Court: Complaints moot as historical commission has final say on statue
After weeks of silence from Commissioners Court members about the Denton County Confederate Soldier Memorial, residents who take issue with the statue are changing their rhetoric and asking commissioners to place it on the agenda and discuss it in open court.
County Judge Mary Horn said the court had already engaged in public discussion on the memorial years ago. Moreover, she said the complaints to the court are moot because the Texas Historical Commission has final say on any and all matters involving the statue.
“This is something that has been done,” Horn said. “If it’s not within the commissioners’ authority to move it, take it down, to do what anyone asked, I guess I am back to my original question. To accomplish what? To make them feel better?
“Anyone that wants to come talk to me about it, I would be glad to talk to them. We have all kinds of historical data on it.”

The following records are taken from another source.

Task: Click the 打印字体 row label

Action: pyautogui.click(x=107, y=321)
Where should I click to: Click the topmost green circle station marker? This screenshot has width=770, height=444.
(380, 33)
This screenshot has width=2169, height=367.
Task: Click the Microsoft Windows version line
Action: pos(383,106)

Changes to State Antiquities Landmarks or courthouse grounds that involve construction or demolition generally require a permit to be issued by the Texas Historical Commission before they can proceed, according to Alicia Downard, a spokeswoman for the commission.
Michael Hunt, owner of San Antonio-based Hunt Restorations, said it could take about five days and cost about $15,000 to dismantle and reinstall Denton’s Confederate monument, provided that crews could haul it to a nearby location.
Horn said county officials are looking at adding a QR code to the plaque on the statue that would link to — through a phone app — historically accurate data, but said that proposal would have to be approved by the historical commission as well.
On that possibility, Downard said, “The decision to install plaques and interpretive signage is determined by the building owner and does not require a permit by the Texas Historical Commission, though the owner may consult our agency for review.”
Horn said residents who have been commenting on the statue in recent weeks were likely not in Denton when it was a posted agenda item years ago. Despite the furor surrounding the statue and ones like it around the country, Horn is not inclined to indulge those making the requests to place it on the Commissioners Court agenda.
In public comments Tuesday, Ron Seifert said it would be great to have a conversation on the record and get the community engaged in a public dialogue about race in the state. Willie Hudspeth, a community activist who has been speaking out against the monument for years, spoke again as well as resident Cindy Spoon.
Kacie Ishmael spoke last and identified herself as a member of the United Daughters of the Confederacy.
She said the statue is for the soldiers who fought and died during the Civil War and the Courthouse on the Square is the right place for it.
“Where would we move it to? No one is really going to want it on their property with all that is going on,” Ishmael said. “It’s pointless to really speak about it because it’s a protected monument. We need to just move on to something else and forget about all the racism or what you think is racist or whatever, because I am not racist and I feel like a lot of people nowadays aren’t racists.”